El acceso de China a la OMC constituye un desafío monumental para la economía mexicana. Lo paradójico es que también constituye una gran oportunidad. Si los mexicanos nos concentramos de manera cabal en superar los dos retos que tenemos enfrente, el de China y el de Estados Unidos luego de los ataques terroristas, las circunstancias podrían acabar siendo sumamente favorables. El reto que impone China se puede enfrentar si se crean las condiciones apropiadas para que las empresas se transformen, a la vez que se crean nuevas capaces de competir exitosamente. Ahí la función del gobierno es medular tanto en el corto plazo –atenuando nuestras carencias históricas (como la educativa)- así como actuando decididamente en los temas de fondo de largo plazo, que incluyen la seguridad pública, la infraestructura y la educación. No hay manera de elevar la competitividad de las empresas mexicanas si no se resuelven los problemas de fondo. Y para ello es imperativo que las fuerzas políticas se pongan de acuerdo y actúen en concierto antes de que nos empecemos a lamentar.
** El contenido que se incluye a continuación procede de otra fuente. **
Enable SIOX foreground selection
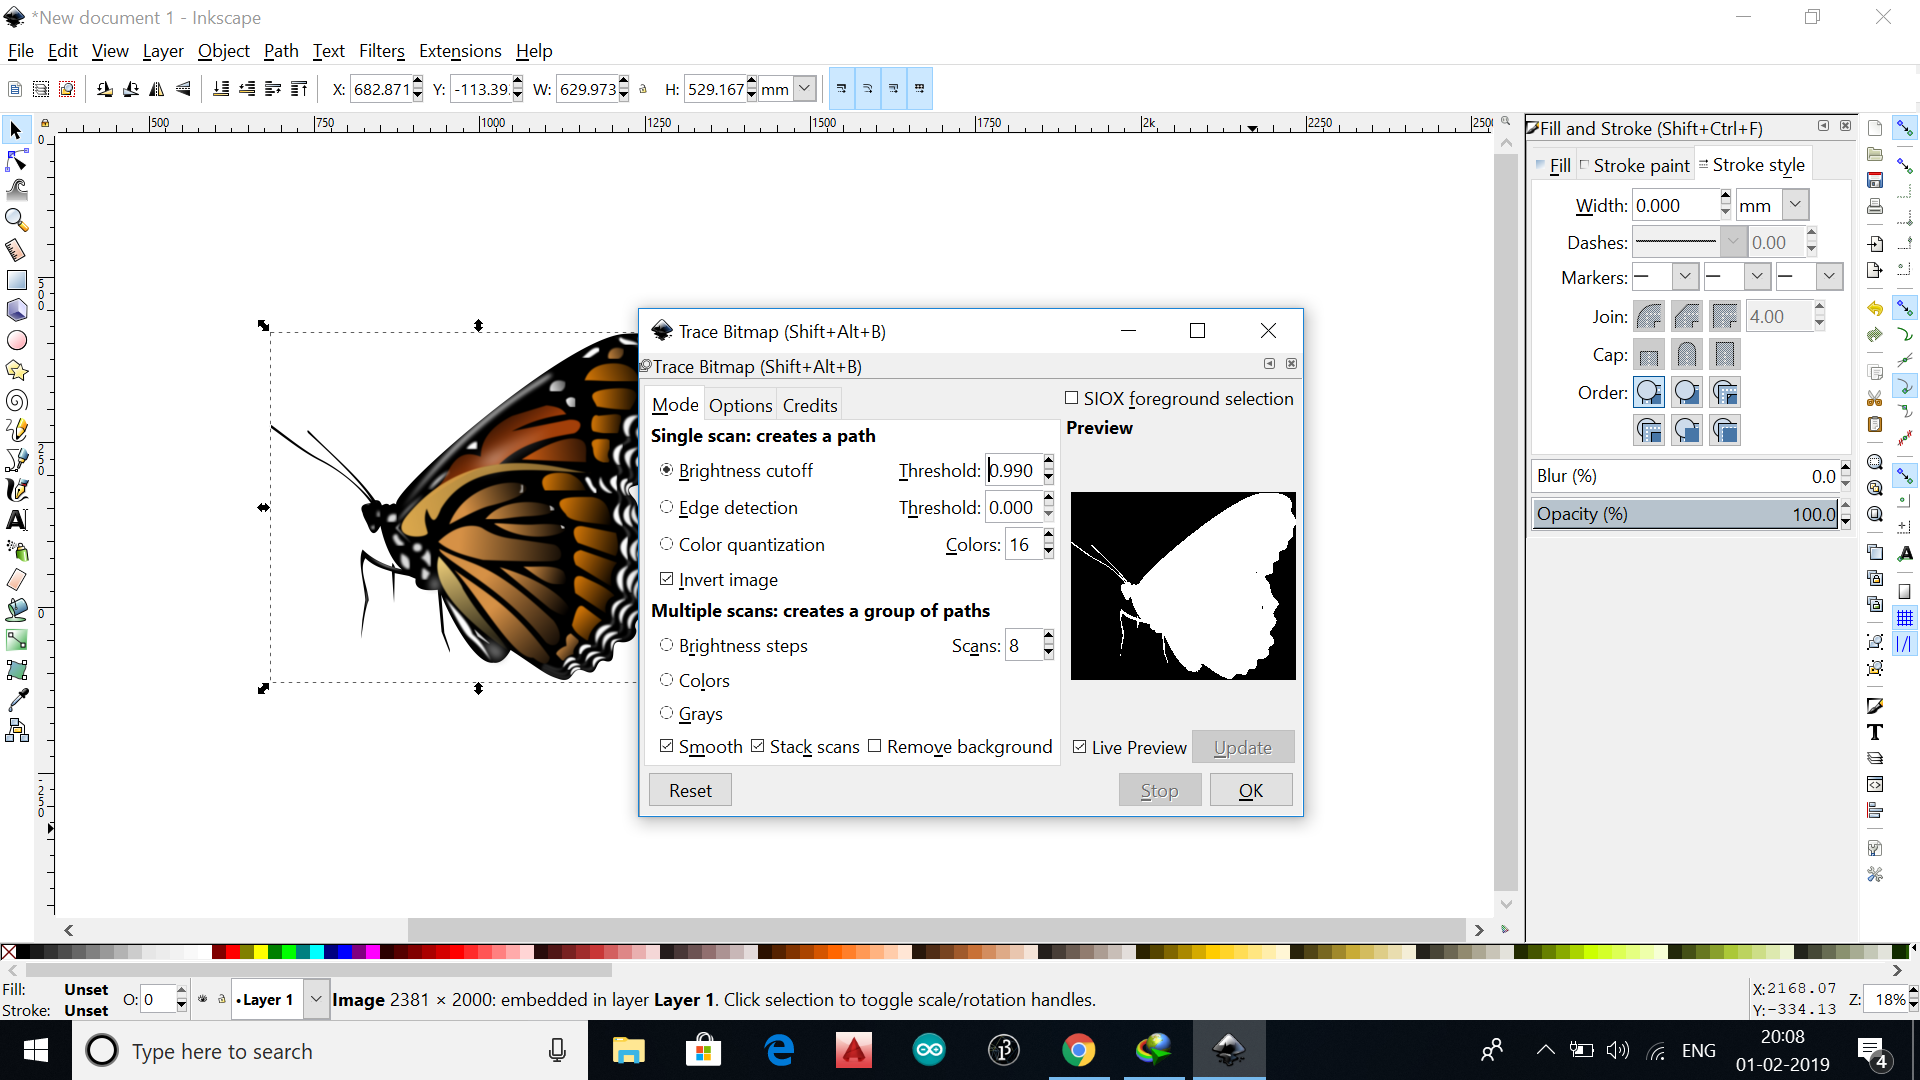 tap(1072, 398)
Por su parte, la nueva realidad de los Estados Unidos se puede convertir en un factor de competitividad excepcional si nos ponemos a trabajar de manera coordinada y con celeridad. El riesgo para México es que, gozando de la cercanía geográfica con el mayor mercado del mundo, se comporte como una nación africana, ignore las realidades norteamericanas y siga adelante como si nada hubiera pasado. Este curso de acción implicaría seguir tolerando la migración ilegal, condonando las guerrillas, aceptando el narcotráfico como un hecho sin solución y viendo al contrabando como una realidad incontrolable. O sea, seguir adelante sin más. La alternativa, y la excepcional oportunidad, reside en convertir los ataques del once de septiembre en un factor de competitividad. Esta opción demanda que nos dediquemos con toda vocación y seriedad a limpiar la casa, a eliminar los reductos de ilegalidad y violación sistemática de la ley, con el fin de garantizar fluidez en las transacciones fronterizas. México podría convertirse en el único país del mundo (con la posible excepción de Canadá, que no compite por los mismos mercados) en contar con semejante vía de acceso, lo que constituiría un factor excepcional de competitividad en esta era.
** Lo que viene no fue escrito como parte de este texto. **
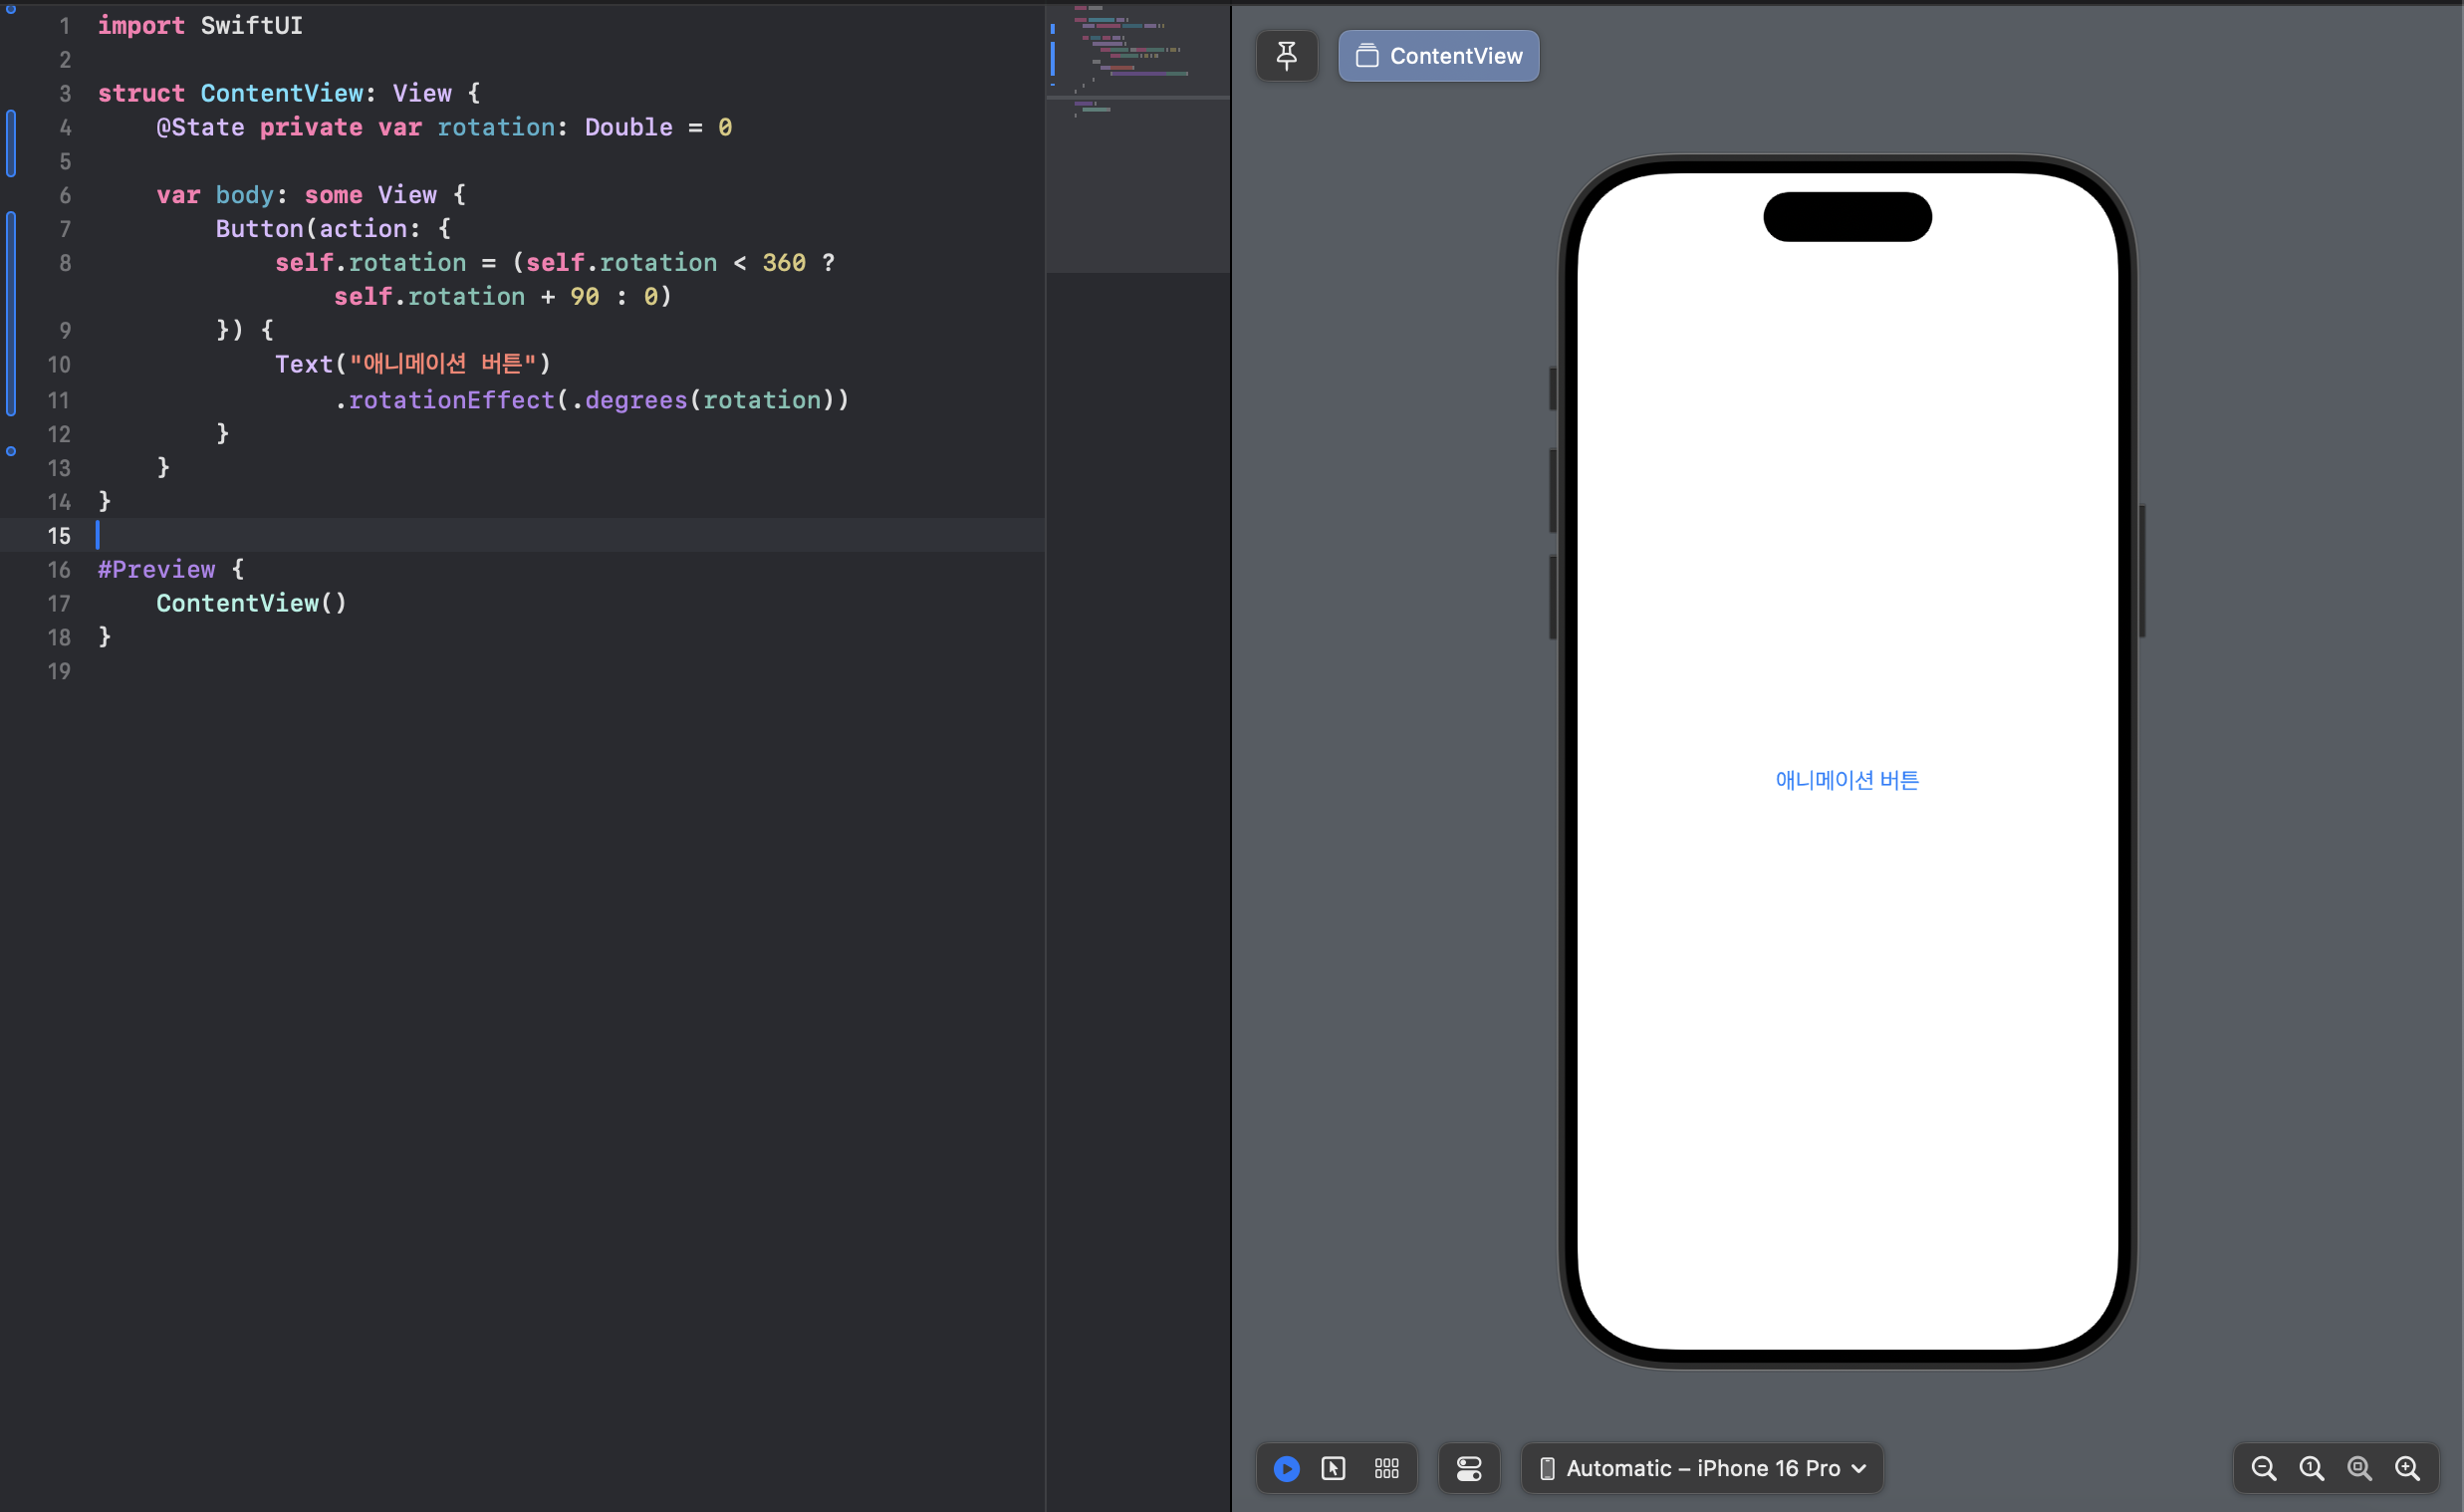The height and width of the screenshot is (1512, 2464).
Task: Open preview variants grid
Action: pyautogui.click(x=1386, y=1468)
La realidad es que nos encontramos en un momento decisivo del desarrollo del país. Nuestra forma tradicional de ignorar o de no asignarle importancia a temas tan trascendentales como la productividad y la legalidad está resultando sumamente costosa. A lo largo de la última década se fueron creando mecanismos y remiendos que permitieron, como se dice coloquialmente, irla llevando. Así se construyó el TLC y se crearon mecanismos externos de garantía a la inversión extranjera. La ventaja comparativa que nos dio el TLC sigue siendo enorme, pero el tiempo inevitablemente la ha ido erosionando por el mero hecho de que otros países van ganando en competitividad y que los aranceles siguen bajando para todos. El reto ahora es doble y en ambos casos tiene que ver con nosotros mismos, con nuestras deficiencias y nuestros males. La pregunta es si las fuerzas políticas serán capaces de entenderse frente a un magno desafío interno y si el gobierno tendrá la capacidad de ejercer el liderazgo que el reto impone.